[Begin PASSAGE TO READ]

A 53-year-old man with a decades-long criminal past was sentenced to death Monday for his role in a 2009 killing.

Will Sitton made an obscene gesture at jurors as they exited the courtroom after announcing their decision.

“Nothing like being railroaded,” the defendant said before being escorted from the room.

Brian Haskell, 68, lay dehydrating for upward of three days before he died following a brutal beating in his northwest valley home, prosecutors said.

Sitton, a felon, had leveled the most severe blows — punching, kicking and stomping on Haskell as he crumpled and fell unconscious in his bedroom.

Prosecutors said Sitton’s girlfriend, Jacquie Schafer, and his brother, Robert, also participated in the attack.

[End PASSAGE TO READ]
[Begin DATA SECTION]

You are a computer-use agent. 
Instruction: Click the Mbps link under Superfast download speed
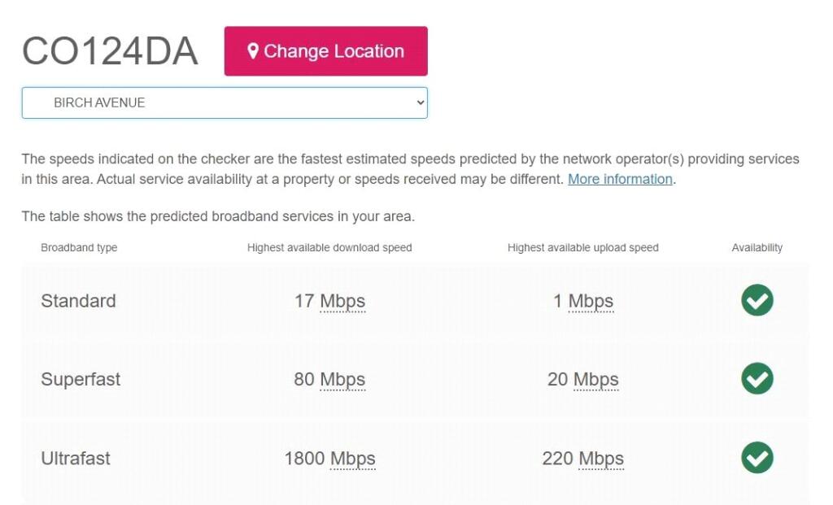pos(342,379)
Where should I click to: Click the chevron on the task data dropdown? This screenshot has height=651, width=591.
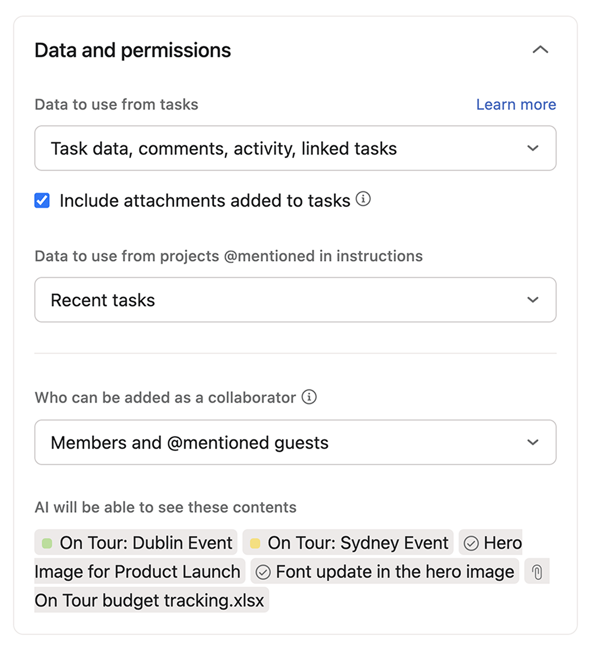(532, 148)
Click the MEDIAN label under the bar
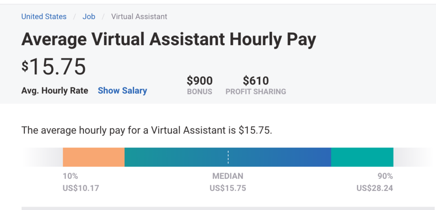This screenshot has height=210, width=436. tap(228, 176)

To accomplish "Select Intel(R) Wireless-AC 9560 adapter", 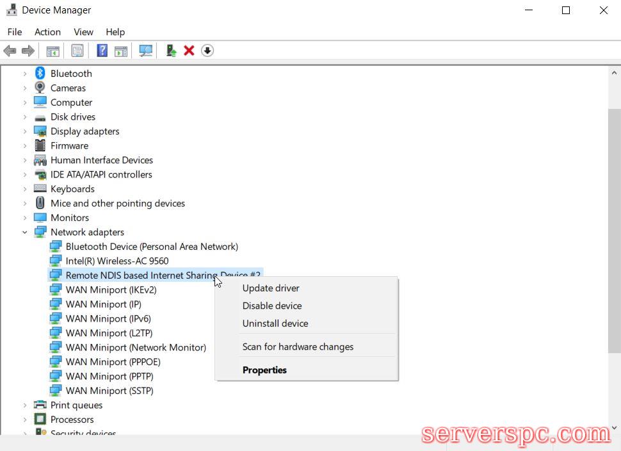I will 117,261.
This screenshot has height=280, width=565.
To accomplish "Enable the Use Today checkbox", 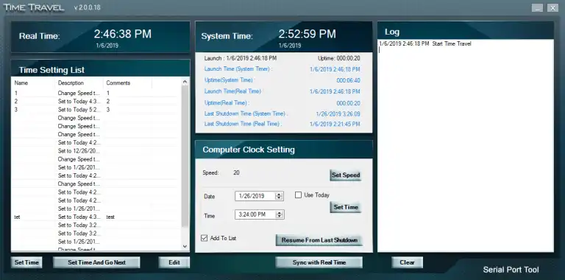I will pyautogui.click(x=298, y=195).
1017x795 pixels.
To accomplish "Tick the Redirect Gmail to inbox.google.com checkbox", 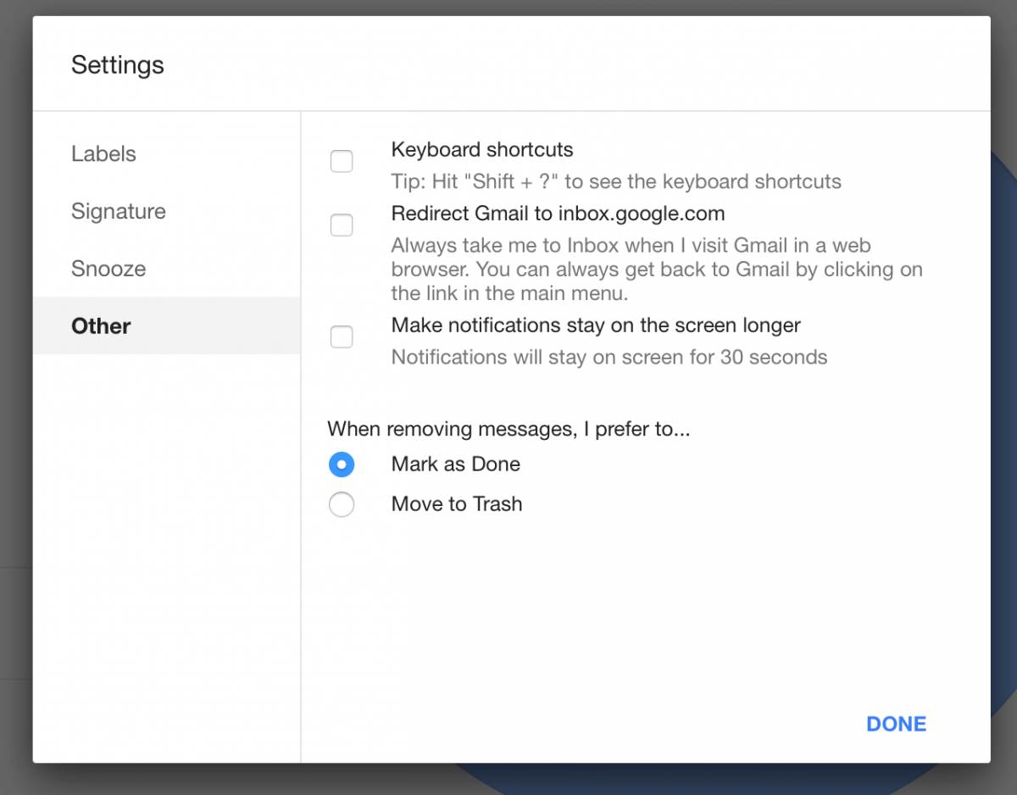I will [x=342, y=225].
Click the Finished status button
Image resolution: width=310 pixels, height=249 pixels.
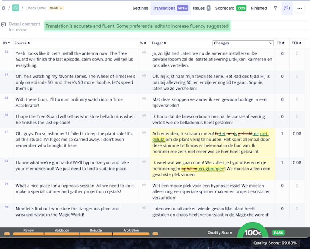259,8
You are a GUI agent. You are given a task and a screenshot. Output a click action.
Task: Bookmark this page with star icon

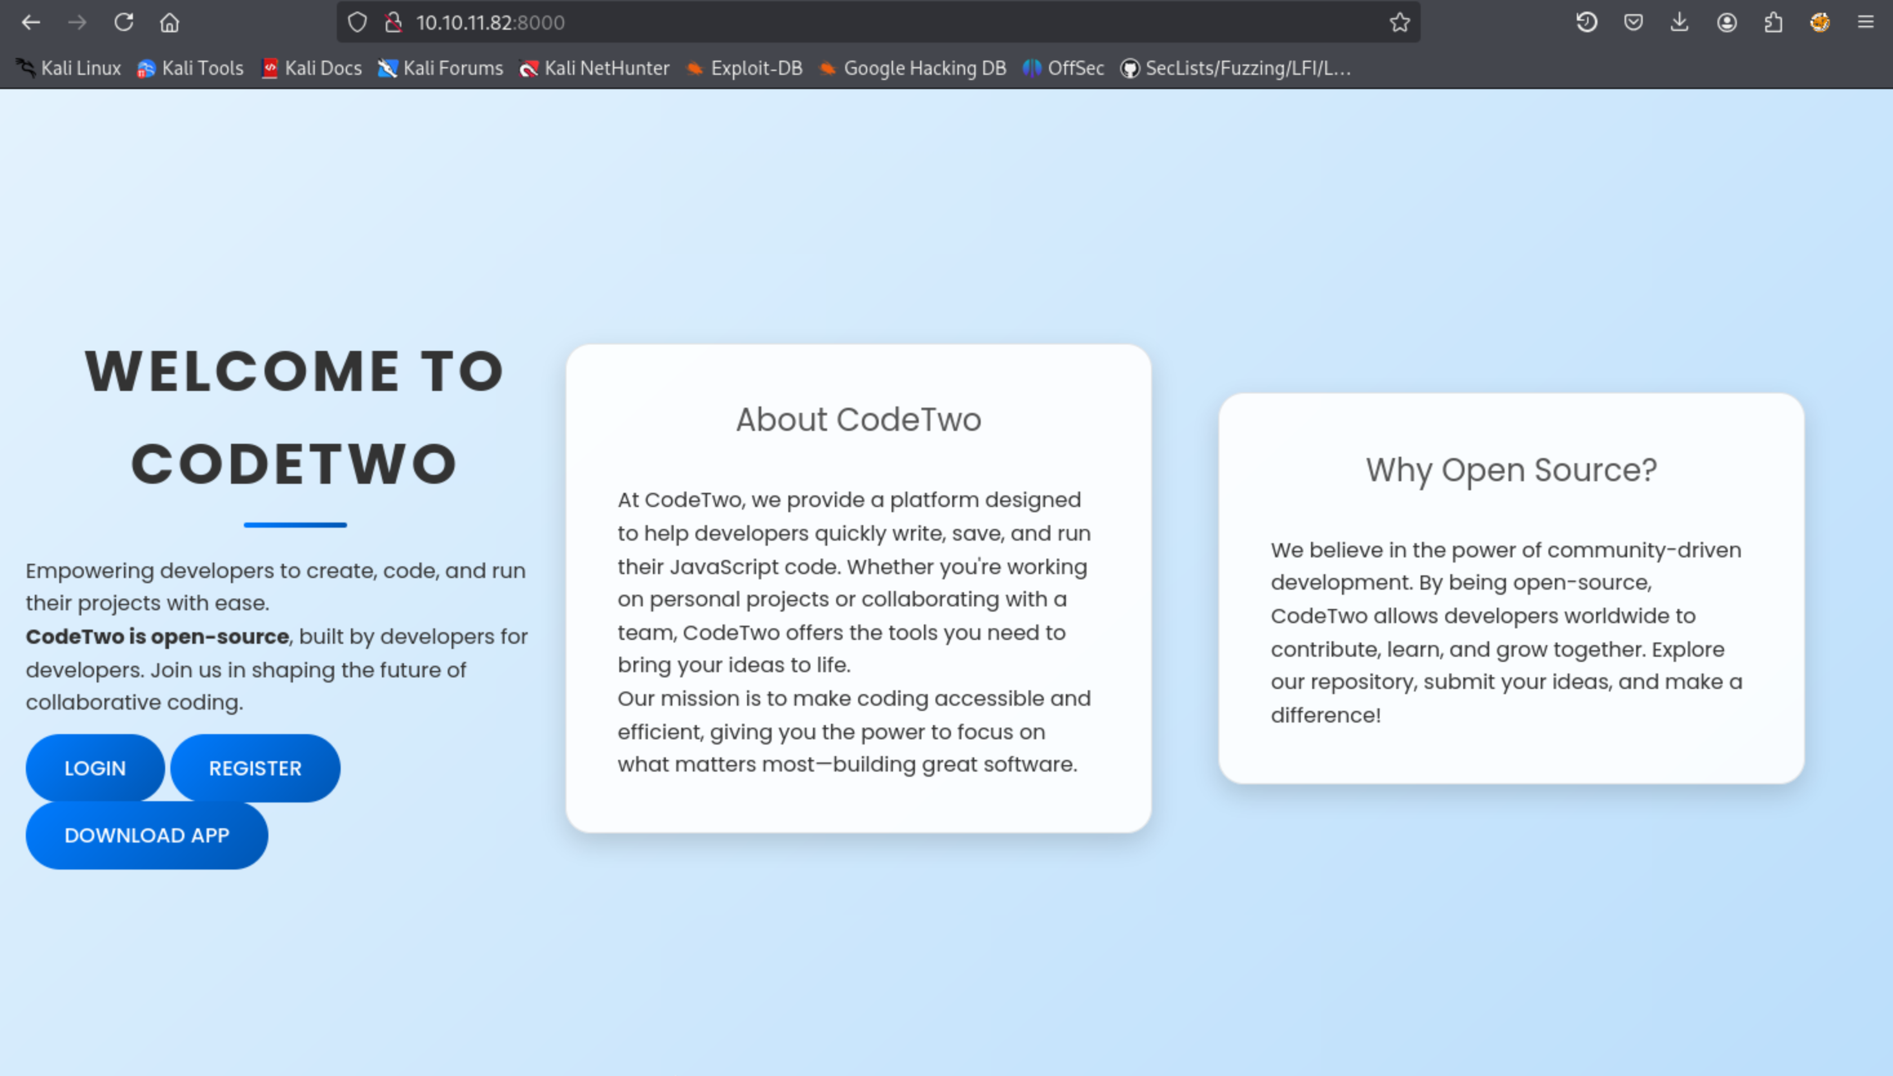[1399, 22]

[End DATA SECTION]

# TASKS FOR THIS EXERCISE
1 - Answer these questions using the sentencing report.
(a) How old is the man who was sentenced to death?
(b) For how long did Brian Haskell lie dehydrating before he died?
(c) Who else did prosecutors say took part in the attack?
2 - Update the sentencing report from "Will Sitton made" up to and including "from the room.", and replace "jurors" with "members of the jury".
3 - Give what follows in the sentencing report, starting after its final sentence.

# TASK-BY-TASK RESULTS
1 -
(a) He is 53 years old.
(b) He lay dehydrating for upward of three days.
(c) Sitton's girlfriend, Jacquie Schafer, and his brother, Robert, also took part.

2 -
Will Sitton made an obscene gesture at members of the jury as they exited the courtroom after announcing their decision.

“Nothing like being railroaded,” the defendant said before being escorted from the room.

3 -
A jury of eight women and four men found that aggravating factors in Will Sitton’s past — three rape convictions, an attempted murder conviction, an attempted arson, a DUI, along with his checkered behavior behind bars — outweighed mitigating factors that could have spared him from capital punishment, including pleas from his mother and his ex-wife.

In closing arguments of Will Sitton’s penalty hearing last week, Chief Deputy District Attorney Lisa Luzaich said he had “not a speck of remorse” for any of his crimes.

Two days earlier, the same jury convicted Will Sitton and Schafer of first-degree murder. Schafer, 39, is not facing the death penalty and is scheduled to be sentenced in December.

Robert Sitton, 39, pleaded guilty to second-degree murder in 2010 and testified against his brother at trial.

Will Sitton first faced a jury in the case a year ago, but District Judge Douglas Smith declared a mistrial after jurors inadvertently received evidence they were not supposed to have reviewed.

Another prosecutor, Jacqueline Bluth, told jurors on Thursday that Haskell was “a kind and generous man who didn’t deserve to die.”

She argued that death was an appropriate punishment for Will Sitton.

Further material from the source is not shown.